### Task prompt
Continue the passage below about the court hearing involving Gibbs and Prenda, picking up after its final bullet point.

** Start Excerpted passage **

For the most part, the specific issues for which Gibbs was present became a sideshow. His attorneys kept returning to them, because that appeared to be all they were prepared for. My guess is they have absolutely no idea how deep the rabbit hole goes, but if they do know they have not had time to prepare excuses for the past two years of shenanigans, and they were overwhelmed. They had canned responses to the points on the OSC, but Wright was far more interested in digging into Prenda’s overall pattern of behavior and business model. Gibbs’s attorneys were unprepared to field those questions, and they occasionally offered up some objection that Wright’s line of inquiry wasn’t relevant to the OSC, but Wright rebuffed them by stating his concern was now patterns of practice and fraud upon the court. The last words from Gibbs’ counsel were an obviously prepared statement that seemed awkwardly out of place given the turn the hearing had taken; I believe they expected to show up, run through a prepared script, and call it a day. They are probably wondering what the hell happened.

What struck me as ominous for Gibbs and especially the rest of Prenda is that Morgan Pietz and Nicholas Ranallo appeared well prepared to go into greater depth to establish that Gibbs was working in more than an “of counsel” role, to argue the jurisdictional issues of the other Prenda guys, etc. But Wright really wasn’t interested in hearing more. But I don’t mean he didn’t find it relevant or convincing, more like he had made up his mind that this circus has gone on long enough. I would sum up his attitude at this point as “Why bother? I don’t need to hear this.” It was as if Wright was satisfied that he had more than enough for… Whatever comes next… And when he got to that point he was just done.

To me, the absolute standout moment of the day was when Gibbs stepped down from the witness box and Wright said “Good luck to you.” You had to be there to appreciate the menace in his voice.
For now, we can only guess what Gibbs might need that luck for.

Personally, I think Lady Justice is practicing her dropkicks.

Update

Here are another hearing attendee’s observations:

By jw

Since you ask for more impressions/observations, here are some from my own non-legal-expert perspective:

  • Many have noted the judge did not seem amused. While that is generally accurate with respect to Prenda’s (allegedly) fraudulent, deceptive, evasive practices, there were times at which the judge stifled laughter in apparent amusement. In particular: when he had to correct Waxler for saying the client “retains” attorneys; when Pietz corrected his use of the word “porno” with “adult entertainment.”
  • There was a nice moment in which, just before breaking for a 10-minute recess, the judge almost tenderly said “I hate to stop you [to Pietz]. But, since I care more about her [referring to the court reporter] than this case, and she has been going non stop since this started, we are going to break for 10 minutes.”
  • At one point, the judge asked Gibbs, under oath, if he understood his question, and then added, “Because I can hear you now… ’compound!’…”, making a joke about Gibbs’ extensive objections in the ~300 page deposition of Feb 19.

** End Excerpted passage **
** Start Collected data **

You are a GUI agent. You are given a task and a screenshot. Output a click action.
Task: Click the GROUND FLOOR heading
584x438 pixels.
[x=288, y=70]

** End Collected data **

### The response
  • I was careful to observe Heather Rosing (attorney for Steele, Hansmeier, van den Hemel, and Duffy) throughout the hearing, since she got shot down so harshly by Wright at its opening. She was quite active throughout, talking animatedly to two other gentlemen who accompanied her there, and taking copious notes. She also at some point, spoke with Gibbs’s attorneys in an effort to apparently join forces to get them to contact her clients by phone. Though a phone appearance never happened, it seemed for a bit like they were trying to make it a real possibility. For what it’s worth, and this is only my impression, Rosing seemed a bit stunned by the revelations offered at the hearing, as if she hadn’t had the full story when she filed that ex parte motion… I wouldn’t be terribly surprised if she withdrew after yesterday’s revelations.
  • All the talk about popcorn, one might think there would have been a carnival atmosphere to the hearing. But it was really intense, people were quite glued to the proceedings, and very quiet. And, based on Wright’s demeanor and his strict no-food policy, it would have been terrifying to try to eat popcorn in there! I was even a bit scared to take a sip of my water in the room.
  • I have never been to a hearing before, so maybe court clerks are always awesome. But I have to say, I was really impressed by the court clerk running the show. She was a well-dressed, petite woman who was extremely attentive and obviously very on top of things in the room — keeping track of all the exhibits, etc. Wright’s two clerks (sitting behind the defense’s table… I think that’s who they were), were also interesting to watch. At one point, one of them, dressed very nicely in a purple tie and grey suit, handed Pietz his own flow chart Prenda diagram to use on the overhead “document reader” thingie when Pietz was having difficulty with the display from his iPad.
  • There were a bunch of reporters in the room. I noticed one young woman from the LA Times, who said at the very end of the hearing “I have a lot of reading to do.”
  • Wright clearly likes and respects all of the people that work for him, and vice versa.
  • Gibbs’s attorneys were making fun of Morgan (to themselves — I was just sitting behind them, watching closely) as he brought forward more and more evidence showing that Wright probably has jurisdiction over Steele and Hansmeier. It seemed like they were just saying it was overkill. The judge, however, seemed to appreciate Pietz’s efforts. At the end of the jurisdictional stuff, the judge said it was time for Plaintiff to go, and noted that they obviously would have no objection to the evidence Pietz brought forward to support Wright’s jurisdiction over Steele and Hansmeier, “Otherwise, he’s in [looking directly at Gibbs].”
  • I thought it was noteworthy that during Pietz’s questioning of Gibbs, Gibbs admitted that Steele and probably Hansmeier have his email passwords, and also his ECF password, allowing them to send emails as Gibbs, read all emails Gibbs receives (attorney-client privilege??) and submit things to the court as Gibbs. Apparently Gibbs also received emails to other attorneys (I can’t remember their names, one in Nevada…) and then was supposed to forward them on to the actual attorneys. When all this was being revealed, Judge Wright sat back in his chair and frowned.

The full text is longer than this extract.